The very real possibility that this technology, which currently lands somewhere around Clippy From Microsoft Word But Sometimes Racist, might top out around "making online customer service experiences somewhat neater" just doesn't rate with this community. It's the wrong size. These are builders, seers, the rightful authors of the acceleration that will make humanity's future; their understanding of themselves and their relationship to everything else is both grandiose and abstracted enough that they can only imagine their innovations as ushering in either utopia or apocalypse, with the rest of humanity mostly just dealing with it. "If you’re wondering why people are treating OpenAI’s slapstick self-injury like the biggest story on the planet," Hermann writes, "it’s because lots of people close to it believe, or need to believe, that it is."

This is partially because all of these people are just absolutely rammed to the max on prescription stimulants and bored in the fussy ways that very rich people get bored. But this is also how these people talk when they are trying to sell something, which can be confusing. More to the point, this is just how they talk now—in these sweeping tones of civilizational significance, in this framework in which the future of humanity depends mostly on the masses getting out of these enterprising men's way and providing prompt service when called upon to do so. One thing that I try to remember, in considering all this, is that these people also talked like this about The Metaverse, the ostensible promise of which was that it would someday allow your legless avatar to attend work meetings inside your computer. Still, these donkeys have a lot of money and a lot of power, and while that has not enabled them to brute-force any of their dopey imagineerings into anything that any normal person has to deal with or care about, it does mean that their self-administered nervous breakdowns over this shit make the news. It also means that the residual toxins in these ideas tend to show up further downstream, where the rest of us live, and work.

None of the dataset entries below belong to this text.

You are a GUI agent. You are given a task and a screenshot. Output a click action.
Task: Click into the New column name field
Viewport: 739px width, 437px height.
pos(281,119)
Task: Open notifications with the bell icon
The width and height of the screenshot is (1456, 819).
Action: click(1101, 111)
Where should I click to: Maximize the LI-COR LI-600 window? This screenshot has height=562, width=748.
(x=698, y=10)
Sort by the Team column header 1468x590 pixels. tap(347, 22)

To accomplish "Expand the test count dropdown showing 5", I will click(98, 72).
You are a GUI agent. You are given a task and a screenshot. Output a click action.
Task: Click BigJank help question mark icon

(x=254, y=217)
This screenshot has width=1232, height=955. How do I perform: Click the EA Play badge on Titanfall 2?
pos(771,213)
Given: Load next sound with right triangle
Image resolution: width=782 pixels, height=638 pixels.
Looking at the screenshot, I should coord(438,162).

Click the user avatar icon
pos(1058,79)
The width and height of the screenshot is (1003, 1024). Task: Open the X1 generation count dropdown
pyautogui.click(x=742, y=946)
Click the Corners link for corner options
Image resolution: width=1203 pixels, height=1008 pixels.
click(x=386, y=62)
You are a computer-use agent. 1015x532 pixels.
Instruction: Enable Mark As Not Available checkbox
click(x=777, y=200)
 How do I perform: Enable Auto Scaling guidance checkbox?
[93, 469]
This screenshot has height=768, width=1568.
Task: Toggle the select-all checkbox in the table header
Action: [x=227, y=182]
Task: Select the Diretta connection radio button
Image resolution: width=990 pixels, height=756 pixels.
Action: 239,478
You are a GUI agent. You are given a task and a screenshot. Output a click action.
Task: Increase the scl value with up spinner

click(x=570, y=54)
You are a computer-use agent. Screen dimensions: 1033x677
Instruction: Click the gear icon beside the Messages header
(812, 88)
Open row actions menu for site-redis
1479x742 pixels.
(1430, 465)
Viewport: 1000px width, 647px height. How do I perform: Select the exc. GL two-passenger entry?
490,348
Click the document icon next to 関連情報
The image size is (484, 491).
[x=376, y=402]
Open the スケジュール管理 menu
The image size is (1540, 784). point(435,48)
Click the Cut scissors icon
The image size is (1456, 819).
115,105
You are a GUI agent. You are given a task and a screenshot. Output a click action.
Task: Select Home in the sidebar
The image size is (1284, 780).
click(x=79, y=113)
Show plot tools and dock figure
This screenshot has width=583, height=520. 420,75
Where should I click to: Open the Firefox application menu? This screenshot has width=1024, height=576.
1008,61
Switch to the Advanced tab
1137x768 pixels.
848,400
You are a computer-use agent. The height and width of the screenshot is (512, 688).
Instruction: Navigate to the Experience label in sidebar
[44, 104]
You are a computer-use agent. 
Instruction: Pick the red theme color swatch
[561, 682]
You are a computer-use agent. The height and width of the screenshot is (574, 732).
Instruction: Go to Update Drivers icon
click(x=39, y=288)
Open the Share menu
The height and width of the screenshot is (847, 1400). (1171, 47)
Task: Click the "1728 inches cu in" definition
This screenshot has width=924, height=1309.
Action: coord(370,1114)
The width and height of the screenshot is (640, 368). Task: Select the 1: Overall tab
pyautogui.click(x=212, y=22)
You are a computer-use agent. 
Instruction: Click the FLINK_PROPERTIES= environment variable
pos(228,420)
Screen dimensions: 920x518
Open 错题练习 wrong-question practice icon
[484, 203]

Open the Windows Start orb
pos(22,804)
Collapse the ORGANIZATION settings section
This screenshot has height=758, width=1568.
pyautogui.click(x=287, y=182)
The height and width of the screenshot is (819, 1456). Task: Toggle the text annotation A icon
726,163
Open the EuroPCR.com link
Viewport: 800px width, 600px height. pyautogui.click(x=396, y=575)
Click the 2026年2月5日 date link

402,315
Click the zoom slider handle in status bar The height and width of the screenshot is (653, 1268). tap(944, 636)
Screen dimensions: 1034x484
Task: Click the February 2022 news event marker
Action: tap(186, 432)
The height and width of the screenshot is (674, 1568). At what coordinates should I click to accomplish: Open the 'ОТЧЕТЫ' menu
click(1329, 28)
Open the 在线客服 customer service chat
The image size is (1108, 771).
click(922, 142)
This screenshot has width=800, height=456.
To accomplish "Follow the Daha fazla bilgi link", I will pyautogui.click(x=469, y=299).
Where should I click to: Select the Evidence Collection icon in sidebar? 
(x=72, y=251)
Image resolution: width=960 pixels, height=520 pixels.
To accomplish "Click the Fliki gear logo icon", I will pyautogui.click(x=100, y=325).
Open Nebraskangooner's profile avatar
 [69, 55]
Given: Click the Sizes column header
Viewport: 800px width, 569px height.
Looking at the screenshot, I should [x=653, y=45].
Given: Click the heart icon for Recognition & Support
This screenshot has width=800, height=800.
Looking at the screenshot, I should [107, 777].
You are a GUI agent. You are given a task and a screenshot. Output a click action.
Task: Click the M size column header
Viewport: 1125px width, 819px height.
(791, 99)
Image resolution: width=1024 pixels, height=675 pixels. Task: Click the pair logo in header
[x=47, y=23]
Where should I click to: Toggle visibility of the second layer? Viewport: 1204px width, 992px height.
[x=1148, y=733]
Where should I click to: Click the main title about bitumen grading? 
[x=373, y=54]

These powerful people and their weird gilded toys and what they don't care about have become everyone's problem. In the most literal sense, all the noise that these rich, reckless bunglers create makes it harder to know things. Their mess shits up the search engines; their AI spins stupid new lies to life by haplessly plagiarizing and re-plagiarizing itself, eating its own excretions until it is as cocksure, incoherent, and wrong as its apostles themselves.

The assurance from Sports Illustrated's brass that what Futurism flagged as AI-generated content was in fact the product of 100 percent all-natural free-range human spammers is not only not reassuring, but just a restatement of the wild insult and threat running through all of this. It doesn't matter if they are lying, or selling, or in earnest. They are in the business of selling noise, and they are selling a lot of it. What sounds like a metaphor—the wailing and yammering and relentless showboating salesmanship of the rich making every other sound indistinct or inaudible—is in point of fact just a description.